- Genre: Historical
- Written by: Rosemary Anne Sisson Hugh Whitemore Julian Mitchell
- Directed by: Prudence Fitzgerald Moira Armstrong Anthea Browne-Wilkinson Joan Kemp-Welch
- Starring: James Maxwell Norma West
- Composer: Herbert Chappell
- Country of origin: United Kingdom
- Original language: English
- No. of series: 1
- No. of episodes: 13

Production
- Production company: BBC

Original release
- Network: BBC 2
- Release: 6 January – 30 March 1972

= The Shadow of the Tower =

Television drama

The Shadow of the Tower is a historical drama that was broadcast on BBC2 in 1972. It was a prequel to the earlier serials The Six Wives of Henry VIII and Elizabeth R and featured several actors who had appeared in them (but in new roles). Consisting of thirteen episodes, it focused on the reign of Henry VII of England and the creation of the Tudor dynasty.

▬▬▬▬▬▬

**What is being asked**. Quote the text about The Shadow of the Tower from "Television drama" to "the Tudor dynasty.", reproducing the wording precisely. Rely solely on the text about The Shadow of the Tower when responding.

**Document and screenshot pointing listing**.
▬▬▬▬▬▬

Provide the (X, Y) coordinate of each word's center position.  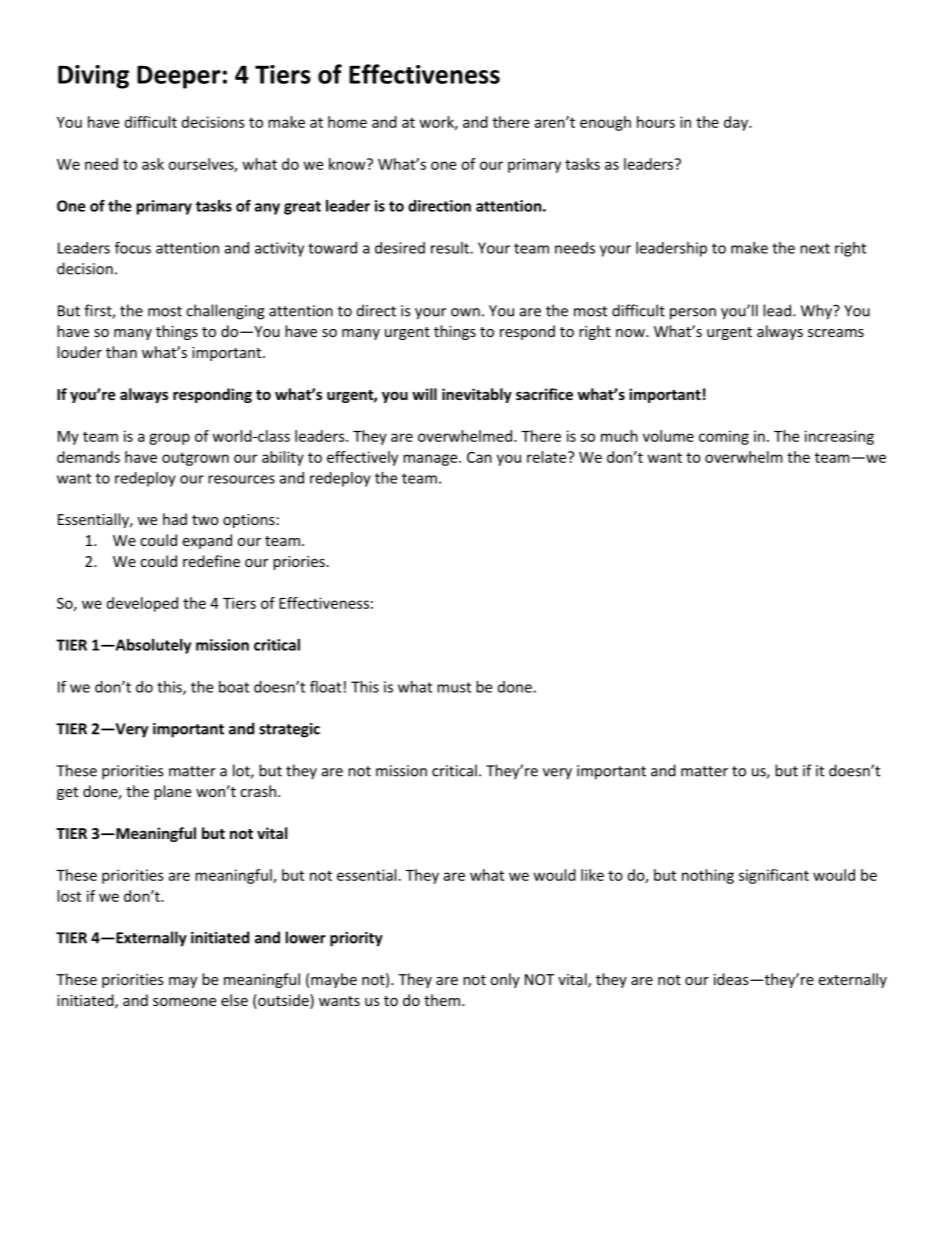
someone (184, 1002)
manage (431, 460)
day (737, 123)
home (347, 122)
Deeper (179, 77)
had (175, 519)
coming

▬▬▬▬▬▬

**Task output**.
Television drama

The Shadow of the Tower is a historical drama that was broadcast on BBC2 in 1972. It was a prequel to the earlier serials The Six Wives of Henry VIII and Elizabeth R and featured several actors who had appeared in them (but in new roles). Consisting of thirteen episodes, it focused on the reign of Henry VII of England and the creation of the Tudor dynasty.